**Brief**
Starting at the line below holding "Instruction: Click the word" and stopping at the line holding "Task: Click the World", print every line exactly, both ends included, and leave the rest out.

Stored data
■ ■ ■

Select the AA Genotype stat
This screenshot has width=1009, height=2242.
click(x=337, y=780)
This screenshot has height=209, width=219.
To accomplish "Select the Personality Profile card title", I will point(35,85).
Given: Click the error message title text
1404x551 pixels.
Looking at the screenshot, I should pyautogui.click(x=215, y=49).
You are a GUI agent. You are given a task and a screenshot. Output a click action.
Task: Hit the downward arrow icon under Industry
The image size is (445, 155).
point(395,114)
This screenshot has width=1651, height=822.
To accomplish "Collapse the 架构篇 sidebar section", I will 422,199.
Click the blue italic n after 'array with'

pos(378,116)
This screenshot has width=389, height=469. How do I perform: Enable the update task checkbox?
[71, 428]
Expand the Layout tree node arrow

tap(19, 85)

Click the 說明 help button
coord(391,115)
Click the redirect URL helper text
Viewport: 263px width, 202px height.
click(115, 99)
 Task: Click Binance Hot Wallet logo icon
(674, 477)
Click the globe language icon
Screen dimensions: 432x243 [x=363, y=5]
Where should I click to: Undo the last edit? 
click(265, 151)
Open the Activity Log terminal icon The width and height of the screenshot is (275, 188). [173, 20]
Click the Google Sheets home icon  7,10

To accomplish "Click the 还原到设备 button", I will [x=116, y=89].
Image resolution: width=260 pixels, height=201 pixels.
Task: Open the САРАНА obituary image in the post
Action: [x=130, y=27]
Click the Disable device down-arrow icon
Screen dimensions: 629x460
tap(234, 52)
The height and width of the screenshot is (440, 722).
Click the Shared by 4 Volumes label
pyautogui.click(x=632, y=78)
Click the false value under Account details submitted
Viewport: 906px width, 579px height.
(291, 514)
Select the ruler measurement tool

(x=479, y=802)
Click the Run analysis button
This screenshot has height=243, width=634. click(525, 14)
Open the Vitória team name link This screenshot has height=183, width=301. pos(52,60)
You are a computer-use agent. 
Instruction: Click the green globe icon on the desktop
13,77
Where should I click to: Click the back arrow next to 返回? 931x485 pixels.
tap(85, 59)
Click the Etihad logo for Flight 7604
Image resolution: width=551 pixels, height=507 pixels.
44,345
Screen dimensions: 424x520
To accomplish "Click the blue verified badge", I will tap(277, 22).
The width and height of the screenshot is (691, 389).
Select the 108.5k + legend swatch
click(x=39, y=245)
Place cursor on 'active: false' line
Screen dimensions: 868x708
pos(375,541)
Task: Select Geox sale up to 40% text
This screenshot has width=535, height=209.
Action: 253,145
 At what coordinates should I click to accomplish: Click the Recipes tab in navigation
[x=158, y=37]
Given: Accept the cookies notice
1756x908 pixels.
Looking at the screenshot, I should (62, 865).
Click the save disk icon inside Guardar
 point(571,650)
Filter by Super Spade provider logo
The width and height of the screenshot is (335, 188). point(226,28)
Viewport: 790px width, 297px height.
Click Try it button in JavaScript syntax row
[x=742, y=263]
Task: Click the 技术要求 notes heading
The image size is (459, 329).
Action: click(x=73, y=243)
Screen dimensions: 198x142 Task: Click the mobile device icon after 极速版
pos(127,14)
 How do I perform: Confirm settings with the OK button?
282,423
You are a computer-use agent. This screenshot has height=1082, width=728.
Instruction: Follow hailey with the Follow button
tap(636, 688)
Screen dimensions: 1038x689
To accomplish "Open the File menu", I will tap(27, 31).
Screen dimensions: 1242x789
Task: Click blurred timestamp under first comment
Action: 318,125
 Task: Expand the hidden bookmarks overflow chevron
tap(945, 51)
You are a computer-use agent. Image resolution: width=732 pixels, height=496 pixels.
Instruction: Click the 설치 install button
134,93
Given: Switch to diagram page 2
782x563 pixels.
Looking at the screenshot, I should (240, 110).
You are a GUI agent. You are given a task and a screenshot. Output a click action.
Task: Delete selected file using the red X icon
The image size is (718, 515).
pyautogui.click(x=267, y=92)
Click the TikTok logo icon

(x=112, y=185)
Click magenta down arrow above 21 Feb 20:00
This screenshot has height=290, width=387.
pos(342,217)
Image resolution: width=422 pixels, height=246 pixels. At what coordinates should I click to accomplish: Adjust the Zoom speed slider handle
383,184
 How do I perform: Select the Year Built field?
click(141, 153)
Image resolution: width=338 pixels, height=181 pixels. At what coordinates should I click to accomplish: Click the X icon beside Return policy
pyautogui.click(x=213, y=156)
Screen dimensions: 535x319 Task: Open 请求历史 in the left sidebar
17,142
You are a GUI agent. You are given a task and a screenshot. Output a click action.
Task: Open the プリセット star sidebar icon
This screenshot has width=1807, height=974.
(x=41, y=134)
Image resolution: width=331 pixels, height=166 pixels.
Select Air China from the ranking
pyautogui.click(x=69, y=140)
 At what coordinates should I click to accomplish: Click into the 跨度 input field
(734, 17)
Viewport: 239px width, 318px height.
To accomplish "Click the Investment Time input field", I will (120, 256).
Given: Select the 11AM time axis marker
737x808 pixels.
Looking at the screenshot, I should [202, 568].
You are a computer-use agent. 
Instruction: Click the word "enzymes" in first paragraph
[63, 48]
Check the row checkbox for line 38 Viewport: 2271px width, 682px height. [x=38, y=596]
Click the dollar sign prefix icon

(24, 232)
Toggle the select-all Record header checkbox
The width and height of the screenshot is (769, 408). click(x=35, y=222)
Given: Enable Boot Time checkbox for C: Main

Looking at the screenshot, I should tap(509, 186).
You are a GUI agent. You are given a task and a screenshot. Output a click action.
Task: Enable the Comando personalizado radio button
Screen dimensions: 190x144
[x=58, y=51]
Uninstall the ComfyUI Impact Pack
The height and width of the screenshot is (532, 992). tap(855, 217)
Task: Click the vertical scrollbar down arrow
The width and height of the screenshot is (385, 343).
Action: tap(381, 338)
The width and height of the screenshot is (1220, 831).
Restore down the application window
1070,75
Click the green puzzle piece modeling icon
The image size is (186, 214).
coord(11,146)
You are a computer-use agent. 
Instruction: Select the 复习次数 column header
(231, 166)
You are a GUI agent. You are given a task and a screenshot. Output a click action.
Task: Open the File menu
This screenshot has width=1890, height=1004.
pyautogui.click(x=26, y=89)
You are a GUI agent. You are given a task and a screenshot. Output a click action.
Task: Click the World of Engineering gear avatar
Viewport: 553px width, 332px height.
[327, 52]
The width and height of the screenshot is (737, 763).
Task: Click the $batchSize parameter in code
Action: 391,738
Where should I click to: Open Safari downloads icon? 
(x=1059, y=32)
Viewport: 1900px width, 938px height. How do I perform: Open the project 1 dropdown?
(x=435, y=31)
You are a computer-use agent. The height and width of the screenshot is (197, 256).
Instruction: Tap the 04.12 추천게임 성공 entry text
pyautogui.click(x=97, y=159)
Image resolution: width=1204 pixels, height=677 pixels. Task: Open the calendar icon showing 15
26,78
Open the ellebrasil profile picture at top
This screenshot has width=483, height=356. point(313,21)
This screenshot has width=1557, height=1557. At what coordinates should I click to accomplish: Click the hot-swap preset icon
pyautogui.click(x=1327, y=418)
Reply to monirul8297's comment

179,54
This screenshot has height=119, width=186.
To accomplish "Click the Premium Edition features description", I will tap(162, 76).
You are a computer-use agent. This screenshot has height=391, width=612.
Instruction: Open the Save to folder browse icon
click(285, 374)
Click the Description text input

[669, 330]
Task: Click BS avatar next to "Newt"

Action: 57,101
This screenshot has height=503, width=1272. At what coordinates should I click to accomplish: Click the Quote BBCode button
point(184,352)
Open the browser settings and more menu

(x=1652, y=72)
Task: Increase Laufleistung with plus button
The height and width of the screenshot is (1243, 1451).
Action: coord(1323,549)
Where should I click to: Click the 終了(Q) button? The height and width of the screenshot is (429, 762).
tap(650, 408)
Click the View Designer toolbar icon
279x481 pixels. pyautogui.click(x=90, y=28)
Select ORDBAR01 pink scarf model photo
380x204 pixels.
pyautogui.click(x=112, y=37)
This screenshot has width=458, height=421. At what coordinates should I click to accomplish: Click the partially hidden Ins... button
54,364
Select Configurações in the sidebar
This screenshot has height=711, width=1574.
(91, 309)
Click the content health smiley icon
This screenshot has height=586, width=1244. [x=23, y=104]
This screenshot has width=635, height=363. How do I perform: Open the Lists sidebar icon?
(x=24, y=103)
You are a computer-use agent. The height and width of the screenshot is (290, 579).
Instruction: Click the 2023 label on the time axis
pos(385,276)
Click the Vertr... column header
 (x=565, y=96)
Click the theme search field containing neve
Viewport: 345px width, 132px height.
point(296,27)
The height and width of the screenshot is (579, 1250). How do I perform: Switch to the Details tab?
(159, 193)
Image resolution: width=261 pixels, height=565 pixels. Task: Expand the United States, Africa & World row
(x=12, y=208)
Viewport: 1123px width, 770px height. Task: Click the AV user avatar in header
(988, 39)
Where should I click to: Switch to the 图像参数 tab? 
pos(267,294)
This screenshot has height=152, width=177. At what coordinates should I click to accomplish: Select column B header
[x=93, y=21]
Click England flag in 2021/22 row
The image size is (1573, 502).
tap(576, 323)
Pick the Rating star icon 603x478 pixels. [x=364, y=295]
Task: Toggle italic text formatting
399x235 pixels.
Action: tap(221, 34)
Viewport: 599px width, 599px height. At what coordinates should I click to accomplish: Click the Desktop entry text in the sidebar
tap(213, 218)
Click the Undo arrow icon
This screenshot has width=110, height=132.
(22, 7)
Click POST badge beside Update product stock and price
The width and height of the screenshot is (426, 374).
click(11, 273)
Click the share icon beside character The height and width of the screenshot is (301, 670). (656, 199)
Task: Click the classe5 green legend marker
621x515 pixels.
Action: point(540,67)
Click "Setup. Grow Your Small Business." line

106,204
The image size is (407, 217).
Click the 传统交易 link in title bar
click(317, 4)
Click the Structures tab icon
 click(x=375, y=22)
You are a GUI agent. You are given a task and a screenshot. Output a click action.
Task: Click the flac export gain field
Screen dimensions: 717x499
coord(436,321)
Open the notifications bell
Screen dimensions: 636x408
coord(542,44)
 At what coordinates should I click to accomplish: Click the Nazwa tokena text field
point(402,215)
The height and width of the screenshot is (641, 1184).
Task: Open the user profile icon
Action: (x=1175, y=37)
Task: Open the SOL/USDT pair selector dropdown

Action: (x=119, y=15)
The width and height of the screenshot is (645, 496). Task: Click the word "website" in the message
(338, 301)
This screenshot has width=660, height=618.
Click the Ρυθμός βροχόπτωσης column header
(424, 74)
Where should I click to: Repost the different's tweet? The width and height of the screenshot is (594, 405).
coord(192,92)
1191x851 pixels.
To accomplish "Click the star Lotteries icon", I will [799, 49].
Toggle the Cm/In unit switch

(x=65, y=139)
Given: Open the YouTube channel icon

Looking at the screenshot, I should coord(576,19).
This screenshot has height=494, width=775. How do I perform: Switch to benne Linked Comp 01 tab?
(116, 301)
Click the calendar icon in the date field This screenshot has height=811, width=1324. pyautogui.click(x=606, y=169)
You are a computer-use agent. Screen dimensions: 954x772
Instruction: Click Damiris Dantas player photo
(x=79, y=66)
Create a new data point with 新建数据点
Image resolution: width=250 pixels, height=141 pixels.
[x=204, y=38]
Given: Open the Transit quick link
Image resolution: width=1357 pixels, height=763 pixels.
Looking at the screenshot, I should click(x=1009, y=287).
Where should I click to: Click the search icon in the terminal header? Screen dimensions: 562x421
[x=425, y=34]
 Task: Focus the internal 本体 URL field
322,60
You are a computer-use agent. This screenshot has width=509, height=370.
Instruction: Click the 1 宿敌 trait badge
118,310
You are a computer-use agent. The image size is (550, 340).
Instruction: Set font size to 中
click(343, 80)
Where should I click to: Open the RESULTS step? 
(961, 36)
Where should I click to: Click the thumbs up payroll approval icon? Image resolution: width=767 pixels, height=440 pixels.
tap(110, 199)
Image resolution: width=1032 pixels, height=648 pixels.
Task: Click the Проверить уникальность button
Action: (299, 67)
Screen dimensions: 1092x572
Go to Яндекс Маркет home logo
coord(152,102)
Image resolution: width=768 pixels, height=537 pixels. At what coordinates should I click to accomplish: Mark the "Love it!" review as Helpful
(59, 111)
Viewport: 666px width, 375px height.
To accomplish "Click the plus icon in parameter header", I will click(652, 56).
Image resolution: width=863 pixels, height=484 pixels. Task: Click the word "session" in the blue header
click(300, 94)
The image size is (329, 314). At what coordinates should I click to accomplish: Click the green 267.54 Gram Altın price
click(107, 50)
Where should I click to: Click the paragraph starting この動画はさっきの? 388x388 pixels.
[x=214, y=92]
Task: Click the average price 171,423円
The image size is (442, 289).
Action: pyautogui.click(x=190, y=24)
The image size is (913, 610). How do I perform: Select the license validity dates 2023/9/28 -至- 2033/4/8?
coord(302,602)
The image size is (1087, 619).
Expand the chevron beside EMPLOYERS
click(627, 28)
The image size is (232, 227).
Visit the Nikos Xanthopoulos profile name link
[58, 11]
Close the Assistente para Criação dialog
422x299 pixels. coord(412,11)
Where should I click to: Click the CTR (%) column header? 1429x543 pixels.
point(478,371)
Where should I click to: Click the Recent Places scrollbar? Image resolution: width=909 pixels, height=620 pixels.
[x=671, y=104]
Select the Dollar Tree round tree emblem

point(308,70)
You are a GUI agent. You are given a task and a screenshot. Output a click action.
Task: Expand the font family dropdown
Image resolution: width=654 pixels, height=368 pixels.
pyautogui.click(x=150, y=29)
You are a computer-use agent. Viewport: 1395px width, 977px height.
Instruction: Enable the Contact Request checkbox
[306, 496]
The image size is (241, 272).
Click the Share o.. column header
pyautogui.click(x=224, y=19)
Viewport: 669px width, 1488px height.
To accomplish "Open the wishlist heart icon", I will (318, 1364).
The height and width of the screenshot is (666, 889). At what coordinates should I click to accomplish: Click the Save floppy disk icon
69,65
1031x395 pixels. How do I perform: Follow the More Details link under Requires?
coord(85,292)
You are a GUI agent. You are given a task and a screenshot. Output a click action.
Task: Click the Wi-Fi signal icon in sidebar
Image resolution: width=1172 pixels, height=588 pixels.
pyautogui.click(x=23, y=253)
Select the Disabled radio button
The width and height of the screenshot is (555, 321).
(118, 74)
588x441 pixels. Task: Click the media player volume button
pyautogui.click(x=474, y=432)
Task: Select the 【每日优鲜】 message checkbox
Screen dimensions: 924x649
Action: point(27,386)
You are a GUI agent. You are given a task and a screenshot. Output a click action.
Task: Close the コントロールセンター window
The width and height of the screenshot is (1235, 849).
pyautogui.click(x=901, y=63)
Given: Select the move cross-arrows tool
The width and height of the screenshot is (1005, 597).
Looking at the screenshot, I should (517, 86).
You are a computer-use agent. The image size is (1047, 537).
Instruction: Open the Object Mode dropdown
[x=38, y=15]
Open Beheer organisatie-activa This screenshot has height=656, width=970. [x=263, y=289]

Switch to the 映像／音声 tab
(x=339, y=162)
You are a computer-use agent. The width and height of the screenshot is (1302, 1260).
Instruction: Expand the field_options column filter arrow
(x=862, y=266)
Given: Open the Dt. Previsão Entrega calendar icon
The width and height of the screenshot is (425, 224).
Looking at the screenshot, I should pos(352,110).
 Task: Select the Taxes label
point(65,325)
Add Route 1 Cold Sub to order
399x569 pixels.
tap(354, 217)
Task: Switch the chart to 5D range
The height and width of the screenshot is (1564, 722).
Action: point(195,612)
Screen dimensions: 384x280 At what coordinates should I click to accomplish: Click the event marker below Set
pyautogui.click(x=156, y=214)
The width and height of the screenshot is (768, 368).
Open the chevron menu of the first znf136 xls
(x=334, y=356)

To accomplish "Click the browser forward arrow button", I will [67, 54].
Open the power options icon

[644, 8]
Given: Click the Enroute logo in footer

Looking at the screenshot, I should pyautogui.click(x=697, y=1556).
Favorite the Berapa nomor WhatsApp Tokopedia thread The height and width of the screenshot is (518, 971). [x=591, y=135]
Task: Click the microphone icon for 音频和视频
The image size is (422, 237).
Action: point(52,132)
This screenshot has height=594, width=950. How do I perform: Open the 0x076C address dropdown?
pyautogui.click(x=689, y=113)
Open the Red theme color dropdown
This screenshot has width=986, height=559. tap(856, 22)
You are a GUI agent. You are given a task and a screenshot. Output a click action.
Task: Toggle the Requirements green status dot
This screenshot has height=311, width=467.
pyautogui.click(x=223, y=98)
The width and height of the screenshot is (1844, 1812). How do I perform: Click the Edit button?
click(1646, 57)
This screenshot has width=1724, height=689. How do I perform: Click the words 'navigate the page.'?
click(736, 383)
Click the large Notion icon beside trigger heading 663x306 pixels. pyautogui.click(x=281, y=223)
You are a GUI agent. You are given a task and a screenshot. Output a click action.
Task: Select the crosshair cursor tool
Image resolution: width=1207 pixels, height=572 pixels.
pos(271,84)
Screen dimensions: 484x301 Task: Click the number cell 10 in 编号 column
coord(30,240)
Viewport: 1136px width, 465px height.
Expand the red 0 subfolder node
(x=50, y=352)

■ ■ ■

**Exercise solution**
Instruction: Click the word "enzymes" in first paragraph
[63, 48]
Check the row checkbox for line 38 Viewport: 2271px width, 682px height. [x=38, y=596]
Click the dollar sign prefix icon

(24, 232)
Toggle the select-all Record header checkbox
The width and height of the screenshot is (769, 408). click(x=35, y=222)
Given: Enable Boot Time checkbox for C: Main

Looking at the screenshot, I should tap(509, 186).
You are a GUI agent. You are given a task and a screenshot. Output a click action.
Task: Enable the Comando personalizado radio button
Screen dimensions: 190x144
[x=58, y=51]
Uninstall the ComfyUI Impact Pack
The height and width of the screenshot is (532, 992). tap(855, 217)
Task: Click the vertical scrollbar down arrow
The width and height of the screenshot is (385, 343).
Action: tap(381, 338)
The width and height of the screenshot is (1220, 831).
Restore down the application window
1070,75
Click the green puzzle piece modeling icon
The image size is (186, 214).
coord(11,146)
You are a computer-use agent. 
Instruction: Select the 复习次数 column header
(231, 166)
You are a GUI agent. You are given a task and a screenshot. Output a click action.
Task: Open the File menu
This screenshot has width=1890, height=1004.
pyautogui.click(x=26, y=89)
You are a GUI agent. You are given a task and a screenshot. Output a click action.
Task: Click the World of Engineering gear avatar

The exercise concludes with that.